Once during the start of my career I was asked to implement a caching layer in
an HTTP library. I had no idea what it was, so there was some reading up to
do. There were the excellent guides from mnot.net, as well as the nicely
written RFC 2616. But Chrome's code was the best of all -
[https://github.com/adobe/chromium/blob/master/net/http/http_...](https://github.com/adobe/chromium/blob/master/net/http/http_response_headers.cc#L990).
If you want to know for a fact how Chrome decides caching, that code is kind
of the heart of it.

Recently I needed to retrieve the "Rendered Font Name" that is available in
the DevTools "Computed CSS" section. This is the name of the system font that
Chrome finally picks, based on the Font-Family property. This is platform
specific and so not in DOM, nor available to Chrome Extensions directly. The
only way it could be done was by making an extension running in debug mode and
communicates to the browser thru its remote debugger protocol. (This part of
the documentation is lacking, but it is an esoteric topic anyway). The good
news was that the code that does this is well encapsulated and could be easily
extracted into a command line utility. For the curious:
[https://chromium.googlesource.com/chromium/src/+/master/thir...](https://chromium.googlesource.com/chromium/src/+/master/third_party/WebKit/Source/platform/fonts/mac/FontFamilyMatcherMac.mm#129)
(there is a nugget about real-world software in the comments)

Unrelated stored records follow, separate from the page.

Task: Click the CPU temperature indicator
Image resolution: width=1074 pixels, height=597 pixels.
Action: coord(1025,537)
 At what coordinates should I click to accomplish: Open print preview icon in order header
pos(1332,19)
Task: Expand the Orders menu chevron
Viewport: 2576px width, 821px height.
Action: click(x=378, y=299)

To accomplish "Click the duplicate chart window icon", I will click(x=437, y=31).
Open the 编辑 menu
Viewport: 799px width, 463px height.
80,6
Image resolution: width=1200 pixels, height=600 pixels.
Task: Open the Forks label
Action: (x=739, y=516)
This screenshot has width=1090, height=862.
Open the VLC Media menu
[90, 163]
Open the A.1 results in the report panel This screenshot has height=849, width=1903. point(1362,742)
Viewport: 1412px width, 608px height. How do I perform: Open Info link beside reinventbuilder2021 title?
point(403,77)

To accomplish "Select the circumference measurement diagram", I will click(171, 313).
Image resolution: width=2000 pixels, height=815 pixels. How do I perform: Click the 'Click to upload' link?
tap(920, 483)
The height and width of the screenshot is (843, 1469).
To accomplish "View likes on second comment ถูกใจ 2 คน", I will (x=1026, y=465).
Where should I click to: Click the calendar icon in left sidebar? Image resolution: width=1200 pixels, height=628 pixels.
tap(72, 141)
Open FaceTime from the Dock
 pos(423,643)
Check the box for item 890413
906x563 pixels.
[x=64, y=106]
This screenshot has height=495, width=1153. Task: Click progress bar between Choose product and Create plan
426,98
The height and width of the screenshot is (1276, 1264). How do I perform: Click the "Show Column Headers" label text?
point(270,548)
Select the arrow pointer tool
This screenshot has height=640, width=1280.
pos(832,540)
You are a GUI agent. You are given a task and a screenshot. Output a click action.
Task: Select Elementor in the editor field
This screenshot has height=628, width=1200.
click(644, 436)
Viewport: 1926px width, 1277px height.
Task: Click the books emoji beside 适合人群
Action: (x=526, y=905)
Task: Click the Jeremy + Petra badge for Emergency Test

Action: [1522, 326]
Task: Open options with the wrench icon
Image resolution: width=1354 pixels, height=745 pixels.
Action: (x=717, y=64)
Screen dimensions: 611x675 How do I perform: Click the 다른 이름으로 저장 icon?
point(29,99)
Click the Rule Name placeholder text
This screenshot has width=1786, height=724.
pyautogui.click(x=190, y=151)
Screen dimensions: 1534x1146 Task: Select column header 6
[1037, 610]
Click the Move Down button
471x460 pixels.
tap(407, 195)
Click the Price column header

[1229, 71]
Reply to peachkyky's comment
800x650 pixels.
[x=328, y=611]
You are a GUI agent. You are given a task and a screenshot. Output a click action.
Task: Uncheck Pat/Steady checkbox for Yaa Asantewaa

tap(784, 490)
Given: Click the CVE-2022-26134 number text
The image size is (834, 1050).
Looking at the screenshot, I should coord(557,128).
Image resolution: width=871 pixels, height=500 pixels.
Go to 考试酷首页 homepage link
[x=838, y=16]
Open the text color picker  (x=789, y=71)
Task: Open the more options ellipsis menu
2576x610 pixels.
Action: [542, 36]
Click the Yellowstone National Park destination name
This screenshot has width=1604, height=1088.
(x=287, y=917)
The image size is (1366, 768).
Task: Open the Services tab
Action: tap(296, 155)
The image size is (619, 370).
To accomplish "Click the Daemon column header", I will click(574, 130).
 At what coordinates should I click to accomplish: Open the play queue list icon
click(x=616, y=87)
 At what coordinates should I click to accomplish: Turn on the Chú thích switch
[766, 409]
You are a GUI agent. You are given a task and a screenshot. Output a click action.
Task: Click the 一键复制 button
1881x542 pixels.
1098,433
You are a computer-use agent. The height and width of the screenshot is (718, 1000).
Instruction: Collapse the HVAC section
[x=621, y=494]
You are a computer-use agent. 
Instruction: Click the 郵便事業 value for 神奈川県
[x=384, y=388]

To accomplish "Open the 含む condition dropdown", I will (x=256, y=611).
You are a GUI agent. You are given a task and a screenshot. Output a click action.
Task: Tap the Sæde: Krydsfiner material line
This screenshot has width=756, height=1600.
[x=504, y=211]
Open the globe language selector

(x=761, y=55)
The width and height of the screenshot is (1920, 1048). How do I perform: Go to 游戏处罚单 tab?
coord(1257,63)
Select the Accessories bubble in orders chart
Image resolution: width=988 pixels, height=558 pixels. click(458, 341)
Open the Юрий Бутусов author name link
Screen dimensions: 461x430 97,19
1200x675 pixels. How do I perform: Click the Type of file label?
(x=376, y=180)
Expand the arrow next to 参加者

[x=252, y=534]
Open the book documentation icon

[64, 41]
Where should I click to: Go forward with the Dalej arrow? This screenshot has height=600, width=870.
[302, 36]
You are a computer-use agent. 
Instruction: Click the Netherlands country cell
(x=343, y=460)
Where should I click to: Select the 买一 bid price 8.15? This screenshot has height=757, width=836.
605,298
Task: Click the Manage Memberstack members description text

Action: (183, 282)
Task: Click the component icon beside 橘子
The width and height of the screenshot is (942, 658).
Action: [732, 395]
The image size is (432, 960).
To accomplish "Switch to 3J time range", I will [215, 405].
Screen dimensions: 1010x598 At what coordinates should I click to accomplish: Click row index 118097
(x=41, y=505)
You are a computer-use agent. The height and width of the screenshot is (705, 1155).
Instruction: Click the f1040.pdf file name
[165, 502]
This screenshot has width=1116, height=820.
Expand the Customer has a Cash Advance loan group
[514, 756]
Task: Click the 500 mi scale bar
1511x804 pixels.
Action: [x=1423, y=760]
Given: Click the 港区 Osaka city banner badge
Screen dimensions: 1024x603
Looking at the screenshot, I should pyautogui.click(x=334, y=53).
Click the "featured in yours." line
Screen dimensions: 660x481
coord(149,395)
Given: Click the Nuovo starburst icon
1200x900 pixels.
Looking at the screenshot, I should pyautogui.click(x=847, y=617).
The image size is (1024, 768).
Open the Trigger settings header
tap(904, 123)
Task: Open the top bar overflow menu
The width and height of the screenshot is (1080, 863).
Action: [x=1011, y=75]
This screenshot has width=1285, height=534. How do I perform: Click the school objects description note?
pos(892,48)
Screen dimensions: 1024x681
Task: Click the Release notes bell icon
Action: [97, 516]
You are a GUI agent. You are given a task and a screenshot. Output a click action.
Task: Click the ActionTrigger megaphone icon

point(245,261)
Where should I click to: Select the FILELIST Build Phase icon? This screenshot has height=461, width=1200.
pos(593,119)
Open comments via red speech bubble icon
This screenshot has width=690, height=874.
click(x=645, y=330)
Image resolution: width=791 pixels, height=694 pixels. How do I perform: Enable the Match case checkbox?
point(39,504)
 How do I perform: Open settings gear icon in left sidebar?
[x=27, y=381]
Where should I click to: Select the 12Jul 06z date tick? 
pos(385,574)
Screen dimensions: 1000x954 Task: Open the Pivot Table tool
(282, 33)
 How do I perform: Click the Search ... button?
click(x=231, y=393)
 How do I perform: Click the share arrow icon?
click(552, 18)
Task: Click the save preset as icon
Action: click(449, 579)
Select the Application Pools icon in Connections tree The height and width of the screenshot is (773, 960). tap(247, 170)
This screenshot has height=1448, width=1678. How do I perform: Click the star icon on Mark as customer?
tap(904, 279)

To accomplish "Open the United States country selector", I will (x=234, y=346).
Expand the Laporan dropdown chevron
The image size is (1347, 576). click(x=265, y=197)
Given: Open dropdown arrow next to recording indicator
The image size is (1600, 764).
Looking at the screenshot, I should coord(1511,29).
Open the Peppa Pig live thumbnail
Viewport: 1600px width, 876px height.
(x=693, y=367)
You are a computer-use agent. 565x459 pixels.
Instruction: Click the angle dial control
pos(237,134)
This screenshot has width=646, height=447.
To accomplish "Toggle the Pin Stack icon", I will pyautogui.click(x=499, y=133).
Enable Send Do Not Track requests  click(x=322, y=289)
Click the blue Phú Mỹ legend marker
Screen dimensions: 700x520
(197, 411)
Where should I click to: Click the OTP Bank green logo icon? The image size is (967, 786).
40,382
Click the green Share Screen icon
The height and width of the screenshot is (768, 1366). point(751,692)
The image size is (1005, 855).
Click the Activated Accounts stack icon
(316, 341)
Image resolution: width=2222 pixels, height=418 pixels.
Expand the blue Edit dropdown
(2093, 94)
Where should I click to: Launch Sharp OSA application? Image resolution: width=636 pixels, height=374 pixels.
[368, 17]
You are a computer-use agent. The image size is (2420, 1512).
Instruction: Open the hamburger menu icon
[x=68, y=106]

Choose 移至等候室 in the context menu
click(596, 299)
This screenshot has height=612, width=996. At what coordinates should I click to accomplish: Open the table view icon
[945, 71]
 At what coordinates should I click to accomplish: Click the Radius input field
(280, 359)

This is, at a surface level, good code to me. Things are easy to find, there
is a rhyme and rhythm to the system, and feels welcoming. The thoughts of the
people who designed that system over years would be great to hear. Most
writing about good code on the internet comes from an OO background, mostly
wrt information systems. I wonder what people who've written these systems
have to say about building and engineering complex software.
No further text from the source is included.